On Behalf of | Nov 16, 2021 | Product Liability |

If you purchased liability insurance from a Texas coverage provider, your policy may come with a buyout settlement clause. This clause allows you to reject any settlement offer that your provider may make on your behalf if you are named as a defendant in a civil case. Let’s take a closer look at what may happen if you choose to exercise this clause and why you may choose to do so.

What happens when you opt for a buyout settlement?

When you choose to exercise a buyout settlement option, your insurance provider writes a check for the amount that it had intended to provide to the plaintiff. You are now free to do whatever you want with this money. In exchange for making this payment, the insurance provider is no longer liable for any current or future damages to which the plaintiff may be entitled.

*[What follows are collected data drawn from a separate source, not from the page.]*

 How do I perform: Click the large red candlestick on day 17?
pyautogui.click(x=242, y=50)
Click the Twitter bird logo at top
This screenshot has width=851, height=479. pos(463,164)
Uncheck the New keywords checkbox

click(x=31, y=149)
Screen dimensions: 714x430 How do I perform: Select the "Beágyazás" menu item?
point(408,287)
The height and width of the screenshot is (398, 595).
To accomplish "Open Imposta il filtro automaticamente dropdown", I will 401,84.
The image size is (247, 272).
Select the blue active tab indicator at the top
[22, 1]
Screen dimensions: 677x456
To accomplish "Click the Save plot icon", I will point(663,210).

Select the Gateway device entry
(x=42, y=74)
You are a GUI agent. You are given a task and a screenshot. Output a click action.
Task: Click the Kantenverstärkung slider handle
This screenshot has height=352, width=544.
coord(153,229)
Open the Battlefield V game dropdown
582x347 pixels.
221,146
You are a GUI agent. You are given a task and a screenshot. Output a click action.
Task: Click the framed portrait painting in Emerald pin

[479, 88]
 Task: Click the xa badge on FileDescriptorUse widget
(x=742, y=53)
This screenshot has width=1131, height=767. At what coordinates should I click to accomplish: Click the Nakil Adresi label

Why would you exercise this option?

In a personal injury case, you may opt to take such action because you believe that you can settle it for less on your own. In fact, you may believe that you can settle it without having to pay anything to the plaintiff because the allegations made by that person are without merit. Therefore, you may feel that it is better to have the case thrown out as opposed to settling and potentially doing damage to your personal or corporate brands.

If you are a defendant in a personal injury case, your insurance company may be liable for paying any damages awarded to the plaintiff. However, it’s worth noting that you don’t have to accept a settlement just because your insurance provider thinks it is a fair offer. Instead, you have the right to settle the case yourself or take it to trial.